Neel

Inference of Deep Learning models in TMVA/SOFIE

Mid Evaluation Blog for GSOC 2022

Pre-GSOC Period

Getting into GSOC was my dream since my college years, On May 20, I was so delighted when I got into my preferred Project in one of the most competitive Organisations. I will forever remember those sleepless nights spent solving those tasks, debugging, and building the project !! I have prepared a detailed blog on how I got into GSOC 2022 at CERN HSF in detail here

Community Bonding Period

drawing

This is the period of time between when accepted GSoC contributors are announced and the time they are expected to start coding. This time is an excellent one to introduce your GSoC contributors to the community, get them on the right mailing lists, introduce them to the codebase, discuss how they will work with their mentors on their timeline for the program, etc.

Again I have written a very detailed blog on Community Bonding Period here.

Brief Description of Work Done:

  • For TMVA projects we usually have weekly meetings to discuss about the projects and solve the difficulties of everyone. So attending those meetings are mandatory as it involves your communication with other gsoc students of TMVA. Also the round table discussion solves all queries which you have as all the students and mentors give solutions and guidelines on it. Additionally we can also set a meeting with the mentor if required.

  • In TMVA projects, we have a specific idea of presenting our projects with the detailed timeline of implementation in front of mentors and other Gsoc students so we can get familier with other’s project as well and by that time our concrete strategy of project is also ready.

    Here is my presentation for reference: Inference Code Generation for Deep Learning models

  • I built and set up the Root environment in my laptop as required. Here is the link to build Root from source.

  • Finalised the evaluation dates so that I get enough time to complete my long-term project. I chose a 16 weeks project after discussing with the mentor as my college reopens on July 18 and I will get less time to devote after that.

  • I have also contributed to fusing of Add and the MatMul operators in a Gemm Operator Our task was to Implement the capability to parse the MatMul and Add operators together and fuse them in a Gemm operator in the TMVA SOFIE parser (RModelParser_ONNX.cxx) . So basically we take the data of MatMul operator and if we get Add operator exactly after the MatMul operator , we fuse both the Add and the MatMul operators and give their data to Gemm operator. Gemm operator is explained here in detail. This improvement was added by my mentor Lorenzo Moneta in his PR , the link to my commit can be found here.
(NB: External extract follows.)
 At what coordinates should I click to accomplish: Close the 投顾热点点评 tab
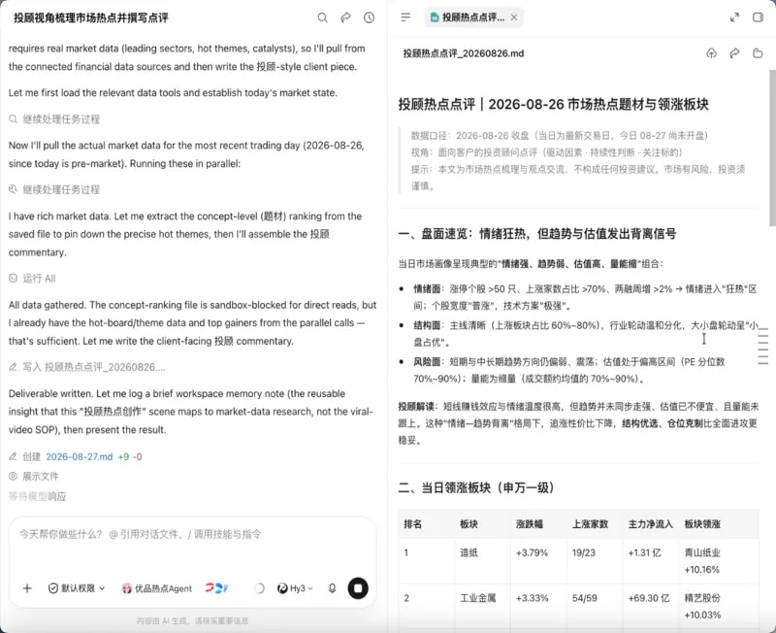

  • Lastly, I began coding part for one of the easy operator which is Leaky Relu so i get an headstart for the Project. Here is the link to the PR.

Pro-Tip : Use this Period very well to connect with your mentors, other Gsoc Candidates and the organisation as a whole!

Coding Period

1) Finalise the Leaky Relu PR which was sent during Community Bonding Period.

I have written a detailed blog for the Leaky Relu Operator implementation as well. Here you can find the detailed description of the Operator. Here, I will provide a brief Description about it.

  • Definition : Leaky Relu ONNX Documentation

  • Fix warning related to length in compiled code when there are no initialized tensors

    build/build/tmva/sofie/test/LinearWithLeakyRelu_FromONNX.hxx:24:8: warning: unused variable ‘length’ [-Wunused-variable]
    

    It was general for all SOFIE operators not having a weight tensor. It is resolved by applying a small fix, we directly return when the tensors are not initialized.

if (fInitializedTensors.empty()) return;
  • PR Status:
Pull Request PR Number Status
Leaky Relu ONNX Operator #10415

2) Fix the implementation of Max Pool ONNX Operator for 1D and 3D cases.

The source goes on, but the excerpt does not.